_Stored data entries_:
---------------
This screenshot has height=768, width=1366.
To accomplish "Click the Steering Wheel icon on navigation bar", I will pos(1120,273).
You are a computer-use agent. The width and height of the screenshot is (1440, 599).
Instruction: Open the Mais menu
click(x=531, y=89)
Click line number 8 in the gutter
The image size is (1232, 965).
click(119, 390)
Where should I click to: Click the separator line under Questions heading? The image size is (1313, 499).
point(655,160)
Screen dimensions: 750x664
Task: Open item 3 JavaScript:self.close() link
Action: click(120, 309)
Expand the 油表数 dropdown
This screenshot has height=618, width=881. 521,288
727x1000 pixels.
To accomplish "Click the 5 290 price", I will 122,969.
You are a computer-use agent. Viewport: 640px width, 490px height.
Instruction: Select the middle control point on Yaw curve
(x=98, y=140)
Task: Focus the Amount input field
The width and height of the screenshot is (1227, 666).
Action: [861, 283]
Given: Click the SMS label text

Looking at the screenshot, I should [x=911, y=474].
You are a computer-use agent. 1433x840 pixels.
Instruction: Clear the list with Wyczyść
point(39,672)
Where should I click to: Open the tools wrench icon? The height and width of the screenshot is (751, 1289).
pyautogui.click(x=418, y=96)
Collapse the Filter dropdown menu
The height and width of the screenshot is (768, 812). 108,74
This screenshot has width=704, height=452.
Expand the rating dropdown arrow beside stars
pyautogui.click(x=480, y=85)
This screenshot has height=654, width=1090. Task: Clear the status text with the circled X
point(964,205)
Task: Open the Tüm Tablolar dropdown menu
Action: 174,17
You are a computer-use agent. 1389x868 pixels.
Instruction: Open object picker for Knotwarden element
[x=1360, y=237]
---------------
_Problem to solve_: Your answer should be the lines from the one containing "Expand the rating dropdown arrow beside stars" through the last line of the records, repeated exactly and with nothing added.

_Result for this exercise_:
Expand the rating dropdown arrow beside stars
pyautogui.click(x=480, y=85)
This screenshot has height=654, width=1090. Task: Clear the status text with the circled X
point(964,205)
Task: Open the Tüm Tablolar dropdown menu
Action: 174,17
You are a computer-use agent. 1389x868 pixels.
Instruction: Open object picker for Knotwarden element
[x=1360, y=237]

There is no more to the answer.